Cardiovascular Systems Inc. (CSI) has announced that the first patients in the United States were treated using the OrbusNeich Teleport Microcatheter (Teleport), which recently received U.S. Food and Drug Administration (FDA) 510(k) clearance.
 
Microcatheters are used to provide support and safe guidewire exchange during complex cardiovascular procedures. Teleport is a new generation microcatheter designed for deliverability and support, with a unique and robust tip designed to enable access in the most challenging lesions.
 
Annapoorna S. Kini M.D., director of the Cardiac Catheterization Laboratory at Mount Sinai Medical Center, New York, N.Y., and Emmanouil Brilakis, M.D., Ph.D., FACC, FAHA, FESC, FSCAI, interventional cardiologist at Minneapolis Heart Institute at Abbott Northwestern Hospital, Minneapolis, Minn., treated the first patients in the United States with Teleport.
 
Said Dr.

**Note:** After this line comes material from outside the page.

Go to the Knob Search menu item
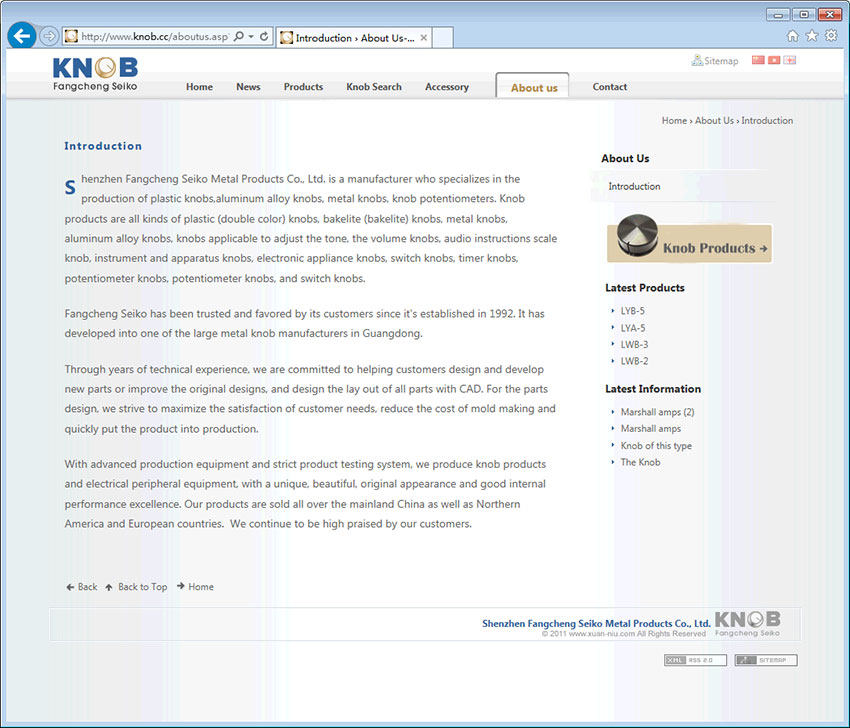[x=374, y=87]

Kini, “I am excited and honored to be the first to use Teleport microcatheter in the United States. Teleport allowed me to deliver the microcatheter easily through tortuous coronary vasculature while maintaining catheter position for guidewire exchange treating a complex chronic total occlusion.”
 
Dr. Brilakis, added, “I had the opportunity to use the Teleport Microcatheter in Europe and was impressed by its balance of deliverability and support. Teleport’s robust tip design is unique, enabling access to tight lesions while providing the torqueability necessary to treat very challenging lesions. I’m excited to have this device available to treat my patients here in the United States.”
 
Scott Ward, CSI’s Chairman, president and CEO, said, “We are committed to building a comprehensive cardiovascular company and leveraging our commercial footprint and clinical value to become the partner of choice in the revascularization of patients with complex peripheral and coronary artery disease. The clearance of the Teleport Microcatheter complements our emphasis on providing advanced solutions for the most difficult coronary and peripheral lesions.”
 
OrbusNeich is a global pioneer in the provision of life-changing vascular solutions and offers an extensive portfolio of products that set industry benchmarks in vascular intervention. Current products include the world's first dual therapy stents, the COMBO Plus and COMBO Dual Therapy Stents, together with stents and balloons marketed under the names of Azule, Scoreflex, Sapphire II, Sapphire II PRO, and Sapphire II NC, as well as products to treat peripheral artery disease: the Jade and Scoreflex PTA balloons. OrbusNeich is headquartered in Hong Kong and has operations in Shenzhen, China; Fort Lauderdale, Fla.; Hoevelaken, The Netherlands; and Tokyo, Japan. OrbusNeich supplies medical devices to physicians in more than 60 countries.
 
Cardiovascular Systems Inc., based in St. Paul, Minn., is a medical device company focused on developing and commercializing innovative solutions for treating vascular and coronary disease. The company’s OAS treat calcified and fibrotic plaque in arterial vessels throughout the leg and heart in a few minutes of treatment time, and address many of the limitations associated with existing surgical, catheter and pharmacological treatment alternatives. The FDA granted 510(k) clearance for the use of the Diamondback Orbital Atherectomy System in peripheral arteries in August 2007. In October 2013, the company received FDA approval for the use of the Diamondback Orbital Atherectomy System in coronary arteries. The Stealth 360 Peripheral Orbital Atherectomy System (OAS) received CE Mark in October 2014. Over 400,000 of CSI’s devices have been sold to leading institutions worldwide.